No one who matters cared if the devices did or did not implement the perfect, ideal memristor. The devices that were built did operate as memory. Quite good memory, too.
The concept of refresh-less, non-volatile, high speed, high capacity zero-wear low power memory is a compelling one, the manufacturers are just too busy enjoying making money out of old tech. It was quite apparent from HP that what they'd got was highly effective and manufacturable, but like the rest of the tech industry they knew that one plays one's cards only when there is no other market option. If you can make $billions selling the same old derivative tripe for a few years more, you do not bring out what you can really do. Everyone does this.
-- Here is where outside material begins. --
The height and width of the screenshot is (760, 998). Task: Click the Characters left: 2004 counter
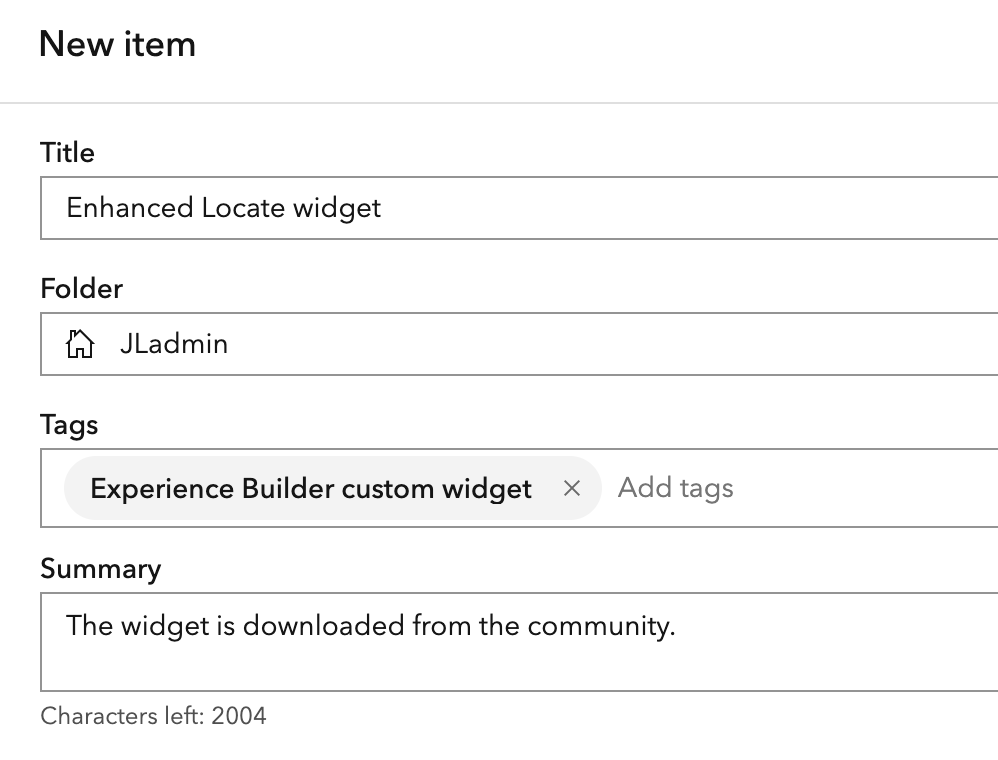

We have a lunatic situation today where there's at least 5 different memory technologies involved in just booting, well, anything (on chip SRAM and DRAM cache, DDR, BIOS eprom (often NOR?) and SSD (often NAND), 6 if you include a TPM too, and 7 if you want to include the mountain of spinning rust that we all depend on one way or other, and 8 / 9 if you're going to throw in tape / optical media too. Having just one sort of memory that can do all of those jobs would be a whole lot better and simpler, but there's a very large number of companies very happy with the current diversity of means of storage.
Apart from the floppy disk makers. We've very nearly weaned ourselves off those, now. And it's been a while since anyone has done anything serious with punched paper tape / cards, or magentic drums, mercury delay lines or cathode ray stores. But those are the only sorts of storage tech we've actually managed to retire.
Memristor and AI
A trick that has been missed is the application of memristor-type memories to AI. AI is mostly all about adding numbers up very quickly. Doing this in analogue electronics is a whole lot more power efficient and quicker; there's even companies make devices that "add up" by adding voltages. It would be possible to sum values in a memristor cell too - the resistance is the sum of the current; timeslice the current for different values, and you get the sum. Now, if one's memory could also be the computational core for AI calcs; that'd be quite convenient. Very "edge" processing too I expect.